Rill Askew (BA ’80) renders truth through fiction. From the Tulsa Race Riot to the Great Depression, the TU alumna and author peels back the layers of painful historical events. Although it may sting, the unearthed truth is the power behind healing. “We have to own those truths in order to move forward and mature as a people spiritually, emotionally and economically,” Askew said.
While at TU, Askew studied for a life on stage and worked at Theater Tulsa. The 1970s were a time to celebrate the Tulsa sound which was a mixture of country, rock ‘n’ roll and blues. “We’d go out into the clubs, and everyone would swear that Leon Russell would show up… every once in a while, he did,” she laughed.
Askew moved to New York City to pursue acting, but armed with a pen, she was more drawn to creating her own content.

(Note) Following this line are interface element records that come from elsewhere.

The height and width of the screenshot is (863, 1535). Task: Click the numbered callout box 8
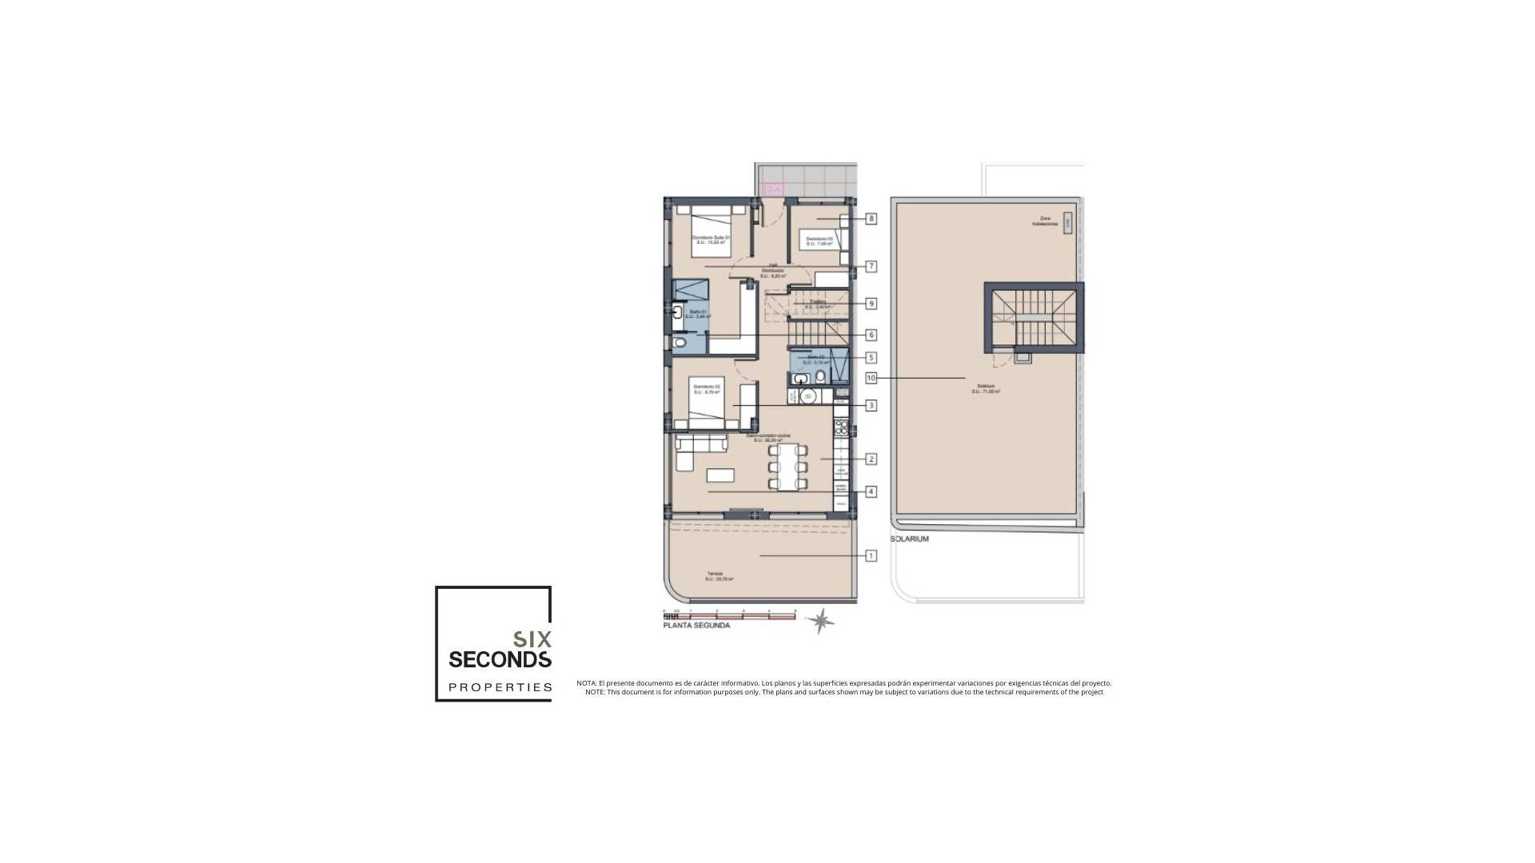point(871,218)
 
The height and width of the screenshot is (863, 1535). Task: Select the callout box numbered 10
point(871,378)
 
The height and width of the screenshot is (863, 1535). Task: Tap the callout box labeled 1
point(871,555)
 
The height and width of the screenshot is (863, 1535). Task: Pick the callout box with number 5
point(871,358)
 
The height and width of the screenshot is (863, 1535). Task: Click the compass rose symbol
point(820,620)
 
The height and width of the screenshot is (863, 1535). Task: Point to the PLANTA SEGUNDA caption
point(696,626)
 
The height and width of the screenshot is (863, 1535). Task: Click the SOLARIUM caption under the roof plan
point(910,539)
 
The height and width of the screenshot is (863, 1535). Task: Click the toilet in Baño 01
point(680,343)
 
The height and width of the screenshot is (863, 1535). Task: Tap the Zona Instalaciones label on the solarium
point(1044,221)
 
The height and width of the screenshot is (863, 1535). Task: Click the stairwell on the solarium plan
point(1034,316)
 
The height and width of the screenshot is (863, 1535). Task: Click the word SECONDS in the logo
point(500,659)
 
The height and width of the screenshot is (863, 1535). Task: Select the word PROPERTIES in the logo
point(500,687)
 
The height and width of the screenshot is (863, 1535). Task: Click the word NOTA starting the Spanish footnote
point(586,683)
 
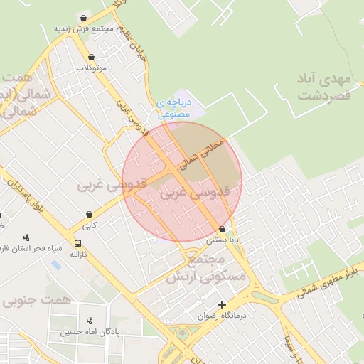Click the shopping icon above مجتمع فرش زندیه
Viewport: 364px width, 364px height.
pos(85,18)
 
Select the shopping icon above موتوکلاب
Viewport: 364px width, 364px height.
pos(90,58)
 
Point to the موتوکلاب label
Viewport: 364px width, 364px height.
pos(91,68)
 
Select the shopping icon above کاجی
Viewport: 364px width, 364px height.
pos(89,214)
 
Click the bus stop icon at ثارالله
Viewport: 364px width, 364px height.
pos(77,243)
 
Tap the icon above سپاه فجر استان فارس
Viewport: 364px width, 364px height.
pos(27,237)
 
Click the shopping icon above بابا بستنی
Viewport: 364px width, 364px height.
pos(223,230)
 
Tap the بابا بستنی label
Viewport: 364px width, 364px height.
pos(223,240)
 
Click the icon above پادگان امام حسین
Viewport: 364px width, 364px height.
pos(89,321)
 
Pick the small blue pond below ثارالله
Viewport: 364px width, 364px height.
pos(55,265)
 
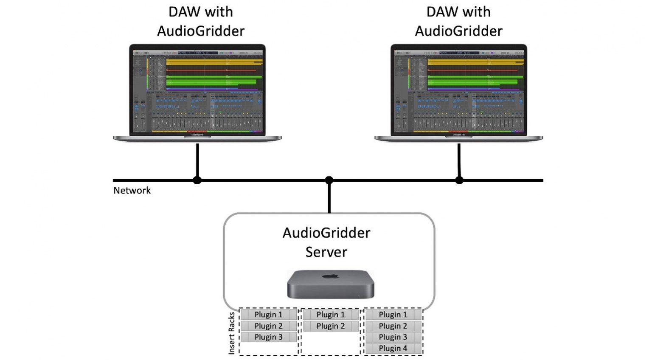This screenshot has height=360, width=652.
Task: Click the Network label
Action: [x=132, y=191]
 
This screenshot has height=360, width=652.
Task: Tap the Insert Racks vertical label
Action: [x=232, y=333]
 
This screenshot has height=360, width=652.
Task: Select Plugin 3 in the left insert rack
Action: [x=268, y=337]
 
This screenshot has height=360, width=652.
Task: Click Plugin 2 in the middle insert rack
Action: [x=331, y=326]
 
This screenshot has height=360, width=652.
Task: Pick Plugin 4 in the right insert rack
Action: [x=393, y=349]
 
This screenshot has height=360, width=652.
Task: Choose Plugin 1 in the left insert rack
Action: [x=268, y=315]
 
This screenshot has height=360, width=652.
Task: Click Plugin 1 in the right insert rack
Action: [x=393, y=315]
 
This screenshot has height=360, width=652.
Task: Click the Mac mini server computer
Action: [x=331, y=285]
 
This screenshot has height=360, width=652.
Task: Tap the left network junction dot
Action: [x=197, y=180]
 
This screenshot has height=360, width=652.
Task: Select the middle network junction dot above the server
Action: [x=329, y=180]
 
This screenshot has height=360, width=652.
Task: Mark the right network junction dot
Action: [x=459, y=180]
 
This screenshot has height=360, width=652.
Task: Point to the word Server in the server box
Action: [x=326, y=252]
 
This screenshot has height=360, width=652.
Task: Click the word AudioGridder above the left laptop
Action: [x=201, y=31]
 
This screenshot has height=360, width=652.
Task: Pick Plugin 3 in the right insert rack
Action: [x=393, y=337]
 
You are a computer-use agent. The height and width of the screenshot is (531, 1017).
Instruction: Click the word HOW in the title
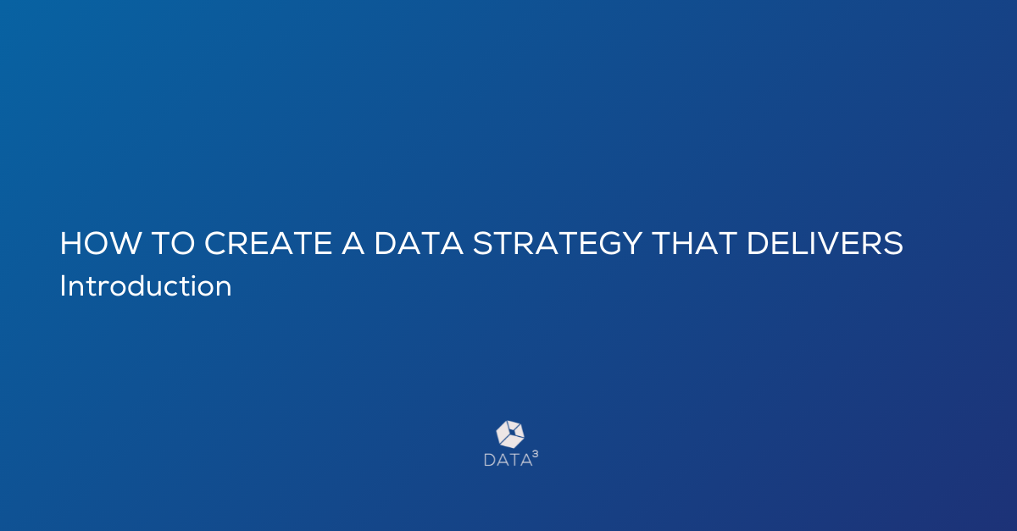(x=101, y=243)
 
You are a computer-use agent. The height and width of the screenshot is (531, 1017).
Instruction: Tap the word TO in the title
(x=173, y=243)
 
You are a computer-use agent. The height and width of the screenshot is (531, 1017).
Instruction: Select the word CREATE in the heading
(x=269, y=243)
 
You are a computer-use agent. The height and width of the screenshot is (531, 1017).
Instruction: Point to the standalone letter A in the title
(x=353, y=243)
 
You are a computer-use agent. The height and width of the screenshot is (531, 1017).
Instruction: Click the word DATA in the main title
(x=419, y=243)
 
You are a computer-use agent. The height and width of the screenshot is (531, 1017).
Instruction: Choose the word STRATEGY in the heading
(x=558, y=243)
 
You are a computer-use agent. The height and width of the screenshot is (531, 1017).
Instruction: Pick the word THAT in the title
(x=694, y=243)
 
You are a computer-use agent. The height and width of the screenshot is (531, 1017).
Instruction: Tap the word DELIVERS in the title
(x=825, y=243)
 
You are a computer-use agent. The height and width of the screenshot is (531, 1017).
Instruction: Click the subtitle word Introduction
(x=146, y=286)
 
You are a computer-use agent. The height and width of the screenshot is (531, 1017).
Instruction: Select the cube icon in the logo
(x=510, y=434)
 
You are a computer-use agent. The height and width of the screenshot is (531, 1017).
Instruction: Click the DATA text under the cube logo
(x=508, y=460)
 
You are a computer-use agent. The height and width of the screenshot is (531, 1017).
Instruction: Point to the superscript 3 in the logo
(x=536, y=454)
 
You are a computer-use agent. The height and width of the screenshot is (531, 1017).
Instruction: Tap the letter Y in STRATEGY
(x=631, y=243)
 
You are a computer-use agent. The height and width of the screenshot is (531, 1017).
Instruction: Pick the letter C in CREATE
(x=215, y=243)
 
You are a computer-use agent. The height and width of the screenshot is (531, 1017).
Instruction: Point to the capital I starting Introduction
(x=62, y=286)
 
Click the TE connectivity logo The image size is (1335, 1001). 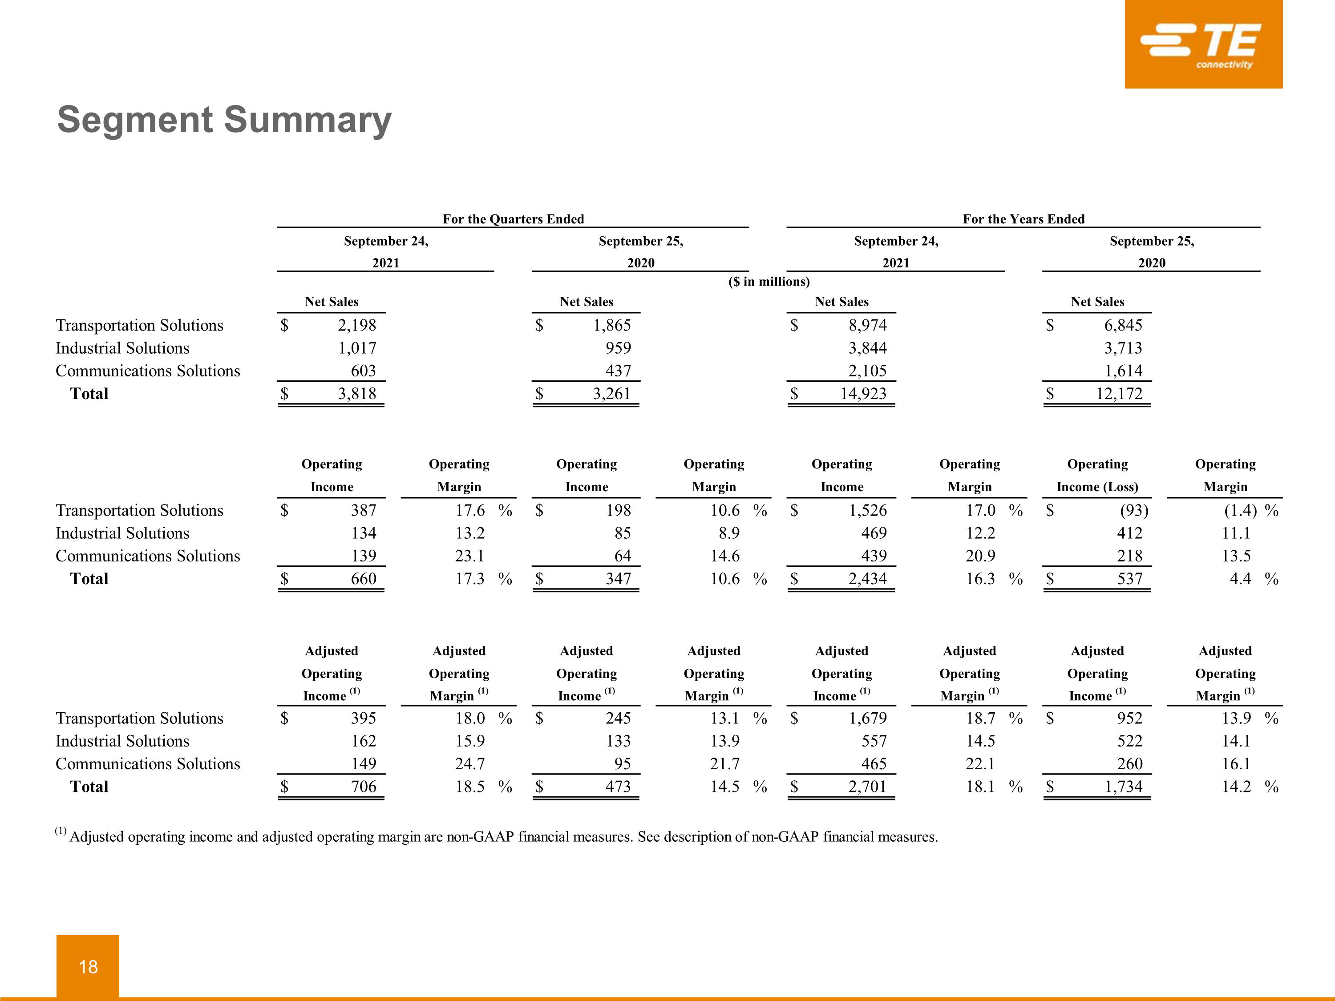click(x=1203, y=44)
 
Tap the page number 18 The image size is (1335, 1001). click(x=88, y=967)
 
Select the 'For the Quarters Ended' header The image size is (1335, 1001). click(x=513, y=219)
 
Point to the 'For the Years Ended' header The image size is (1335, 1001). click(x=1023, y=219)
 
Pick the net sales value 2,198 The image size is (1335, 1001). click(x=357, y=325)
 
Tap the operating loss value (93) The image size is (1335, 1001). click(x=1133, y=510)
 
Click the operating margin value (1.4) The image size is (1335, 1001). click(x=1240, y=510)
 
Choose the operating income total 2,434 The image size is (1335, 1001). click(x=867, y=579)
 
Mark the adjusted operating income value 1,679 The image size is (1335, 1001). click(x=867, y=718)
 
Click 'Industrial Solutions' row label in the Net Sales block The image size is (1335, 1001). click(x=122, y=348)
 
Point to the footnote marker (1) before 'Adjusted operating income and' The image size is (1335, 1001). click(x=61, y=831)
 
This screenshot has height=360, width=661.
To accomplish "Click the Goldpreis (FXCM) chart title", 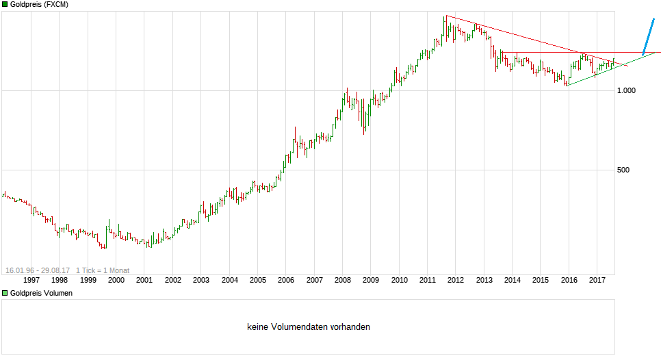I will tap(39, 4).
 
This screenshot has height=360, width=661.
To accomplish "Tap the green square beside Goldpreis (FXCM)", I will tap(5, 4).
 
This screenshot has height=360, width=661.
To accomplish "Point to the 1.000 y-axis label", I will tap(627, 91).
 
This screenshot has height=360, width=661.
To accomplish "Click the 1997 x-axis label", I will tap(31, 280).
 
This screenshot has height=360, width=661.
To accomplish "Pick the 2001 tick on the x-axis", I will tap(144, 280).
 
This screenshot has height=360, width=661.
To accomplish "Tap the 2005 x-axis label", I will tap(257, 280).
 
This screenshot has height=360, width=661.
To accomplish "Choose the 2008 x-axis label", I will tap(342, 280).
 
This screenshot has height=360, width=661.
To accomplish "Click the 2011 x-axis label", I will tap(427, 280).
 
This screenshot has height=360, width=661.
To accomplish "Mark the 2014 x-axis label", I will tap(512, 280).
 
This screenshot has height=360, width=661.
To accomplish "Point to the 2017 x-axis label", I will tap(597, 280).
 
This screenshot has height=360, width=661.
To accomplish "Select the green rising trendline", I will tap(602, 72).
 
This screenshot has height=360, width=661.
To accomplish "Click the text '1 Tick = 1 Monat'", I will tap(103, 270).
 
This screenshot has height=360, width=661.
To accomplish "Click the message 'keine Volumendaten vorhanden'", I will tap(308, 327).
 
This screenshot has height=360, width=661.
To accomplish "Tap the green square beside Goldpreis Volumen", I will tap(5, 293).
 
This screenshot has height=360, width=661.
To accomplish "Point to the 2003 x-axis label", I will tap(200, 280).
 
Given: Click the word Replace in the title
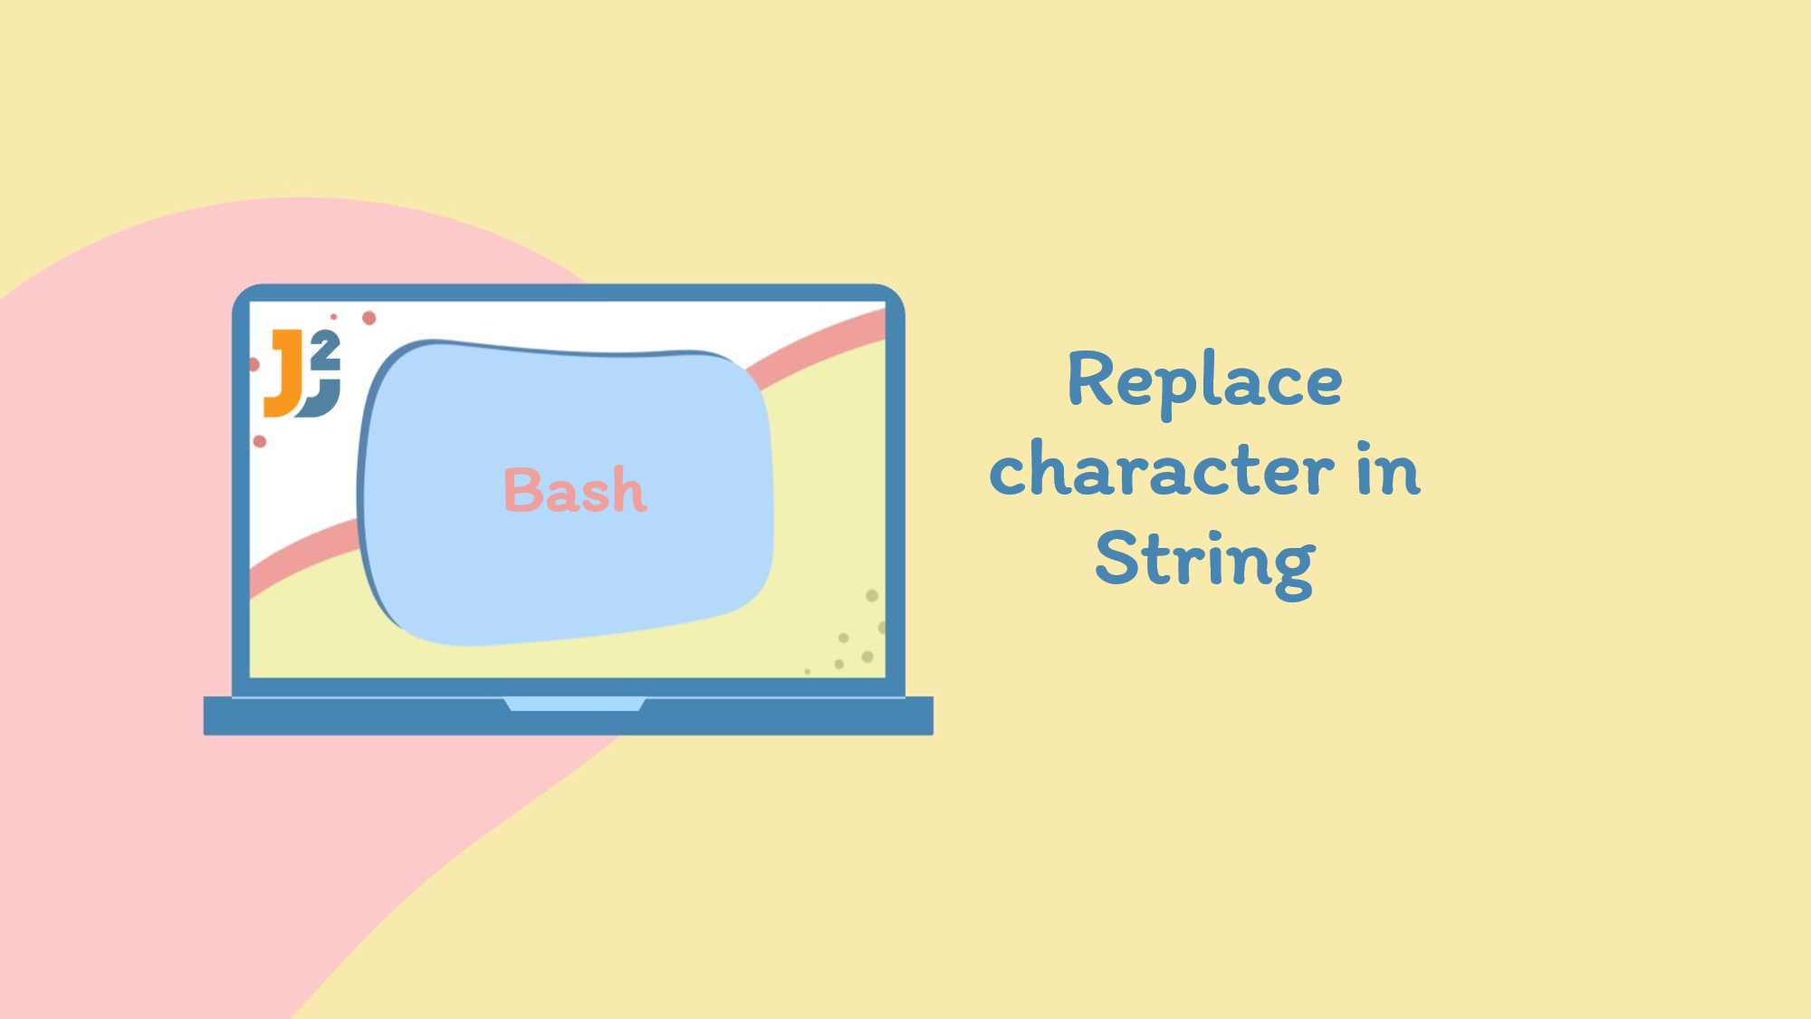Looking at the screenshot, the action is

Her writing didn’t encompass the lights of the big city. Instead, her prose returned her home to southeastern Oklahoma. “My family migrated into the Choctaw nation in the late 1800s,” she said, “The rhythm and the syntax of the voices I hear are more like my grandparents’ voices.”
Her novel Fire in Beulah reimagines the tense and horrific days during 1921 Tulsa Race Riot. Considered a staple in many Oklahoma classrooms, her words stay true to the historical records, but her fictional characters allow the reader to fathom the assault from various perspectives. Askew’s novel uses “the language of racism that was endemic in the broader culture that we don’t use anymore,” she explained. Great literature often disquiets.
In her first novel, The Mercy Seat, Askew describes her most difficult scene to write. Set in the late 1800s among the Arkansas Mountains, a 10-year-old white girl is obsessed with a black nurse maid, who is nursing her baby sister. The pejorative remarks hurled from a child’s lips leave the reader wincing. “I was getting to the fundamental understanding of white dominance and white supremacy, and we don’t even understand that we exercise it,” she said. “It becomes a part of us if we grow up inside the white culture.”
In her latest book, Most American: Notes from a Wounded Place, Askew veers from fiction to a collection of nonfiction essays, which is a mix between history and social commentary. “I always feel that I am bearing witness to the history that I am living now,” she said. This includes Tulsa’s current racial and political temperament as the city is still living out its history through the laws of disenfranchisement and a climate of violence.
“It’s going to take a lot of uncovering, honest conversation and not being afraid to speak directly the truth of the past,” Askew said. “I see the seeds of that here.”
Although Askew cannot “write fiction fast enough to grapple with history as it unfolds around us,” she said. With pen to paper, Rilla Askew is certainly going to try.